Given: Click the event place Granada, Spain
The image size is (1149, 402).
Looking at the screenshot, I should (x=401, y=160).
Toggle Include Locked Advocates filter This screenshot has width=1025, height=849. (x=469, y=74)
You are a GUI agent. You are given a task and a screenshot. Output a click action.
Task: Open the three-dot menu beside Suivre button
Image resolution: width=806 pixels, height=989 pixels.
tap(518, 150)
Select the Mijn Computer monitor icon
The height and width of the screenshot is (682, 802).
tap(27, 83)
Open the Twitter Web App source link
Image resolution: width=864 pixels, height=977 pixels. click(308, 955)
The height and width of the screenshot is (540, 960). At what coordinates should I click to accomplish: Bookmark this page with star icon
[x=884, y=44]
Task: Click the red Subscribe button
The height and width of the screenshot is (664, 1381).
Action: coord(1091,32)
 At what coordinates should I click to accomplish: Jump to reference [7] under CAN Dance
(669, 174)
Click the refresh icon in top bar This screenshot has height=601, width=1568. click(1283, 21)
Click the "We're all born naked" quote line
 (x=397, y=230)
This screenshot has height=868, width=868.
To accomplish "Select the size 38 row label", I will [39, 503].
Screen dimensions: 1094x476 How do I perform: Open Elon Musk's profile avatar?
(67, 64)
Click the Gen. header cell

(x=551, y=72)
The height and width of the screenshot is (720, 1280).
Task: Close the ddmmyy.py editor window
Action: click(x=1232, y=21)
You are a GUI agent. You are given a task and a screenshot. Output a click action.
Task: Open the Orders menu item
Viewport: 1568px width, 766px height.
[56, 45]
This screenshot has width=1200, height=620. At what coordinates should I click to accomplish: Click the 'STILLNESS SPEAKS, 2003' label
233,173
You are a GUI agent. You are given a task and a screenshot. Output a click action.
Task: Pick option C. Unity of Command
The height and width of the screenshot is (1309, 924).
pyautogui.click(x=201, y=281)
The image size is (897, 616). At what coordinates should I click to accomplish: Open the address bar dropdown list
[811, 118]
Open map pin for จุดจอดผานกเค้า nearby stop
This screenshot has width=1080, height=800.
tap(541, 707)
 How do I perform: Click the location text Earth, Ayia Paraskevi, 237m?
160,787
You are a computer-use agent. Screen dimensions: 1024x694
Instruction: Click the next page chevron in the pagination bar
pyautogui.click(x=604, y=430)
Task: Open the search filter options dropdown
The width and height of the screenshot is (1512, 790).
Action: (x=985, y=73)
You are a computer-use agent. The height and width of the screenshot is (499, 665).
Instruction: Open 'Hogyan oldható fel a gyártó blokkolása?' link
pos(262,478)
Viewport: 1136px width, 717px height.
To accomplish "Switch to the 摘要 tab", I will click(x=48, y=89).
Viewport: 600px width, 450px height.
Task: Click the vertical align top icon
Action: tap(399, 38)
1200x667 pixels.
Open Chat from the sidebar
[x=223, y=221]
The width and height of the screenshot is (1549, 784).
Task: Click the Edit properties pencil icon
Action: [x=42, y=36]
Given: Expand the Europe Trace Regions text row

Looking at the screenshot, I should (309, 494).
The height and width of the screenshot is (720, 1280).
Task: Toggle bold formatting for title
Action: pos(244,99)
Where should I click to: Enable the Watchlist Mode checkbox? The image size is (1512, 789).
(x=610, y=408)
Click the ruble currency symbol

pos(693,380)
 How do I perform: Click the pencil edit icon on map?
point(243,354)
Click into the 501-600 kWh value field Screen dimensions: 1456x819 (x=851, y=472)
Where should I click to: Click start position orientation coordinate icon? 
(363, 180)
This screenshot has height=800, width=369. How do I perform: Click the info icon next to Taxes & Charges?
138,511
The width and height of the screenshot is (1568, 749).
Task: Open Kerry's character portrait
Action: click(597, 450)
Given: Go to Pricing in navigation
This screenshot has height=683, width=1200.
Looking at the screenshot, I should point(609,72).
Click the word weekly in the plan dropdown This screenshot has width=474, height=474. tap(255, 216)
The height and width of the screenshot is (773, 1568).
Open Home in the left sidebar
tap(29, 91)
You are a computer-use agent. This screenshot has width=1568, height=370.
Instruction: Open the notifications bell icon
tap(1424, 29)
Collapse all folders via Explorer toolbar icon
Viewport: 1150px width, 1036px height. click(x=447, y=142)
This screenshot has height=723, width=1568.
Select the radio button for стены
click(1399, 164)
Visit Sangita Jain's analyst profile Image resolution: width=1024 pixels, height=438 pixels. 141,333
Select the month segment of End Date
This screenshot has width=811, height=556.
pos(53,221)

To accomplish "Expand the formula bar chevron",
■ ■ ■ ■
## [WHAT NEEDS TO BE DONE]
Repeat exactly the lines from the one containing "Where should I click to: Enable" through the last line of the records above, both included, and nothing else.

## [EXPECTED ANSWER]
Where should I click to: Enable the Watchlist Mode checkbox? The image size is (1512, 789).
(x=610, y=408)
Click the ruble currency symbol

pos(693,380)
 How do I perform: Click the pencil edit icon on map?
point(243,354)
Click into the 501-600 kWh value field Screen dimensions: 1456x819 (x=851, y=472)
Where should I click to: Click start position orientation coordinate icon? 
(363, 180)
This screenshot has height=800, width=369. How do I perform: Click the info icon next to Taxes & Charges?
138,511
The width and height of the screenshot is (1568, 749).
Task: Open Kerry's character portrait
Action: click(597, 450)
Given: Go to Pricing in navigation
This screenshot has height=683, width=1200.
Looking at the screenshot, I should point(609,72).
Click the word weekly in the plan dropdown This screenshot has width=474, height=474. tap(255, 216)
The height and width of the screenshot is (773, 1568).
Open Home in the left sidebar
tap(29, 91)
You are a computer-use agent. This screenshot has width=1568, height=370.
Instruction: Open the notifications bell icon
tap(1424, 29)
Collapse all folders via Explorer toolbar icon
Viewport: 1150px width, 1036px height. click(x=447, y=142)
This screenshot has height=723, width=1568.
Select the radio button for стены
click(1399, 164)
Visit Sangita Jain's analyst profile Image resolution: width=1024 pixels, height=438 pixels. 141,333
Select the month segment of End Date
This screenshot has width=811, height=556.
pos(53,221)

To accomplish "Expand the formula bar chevron",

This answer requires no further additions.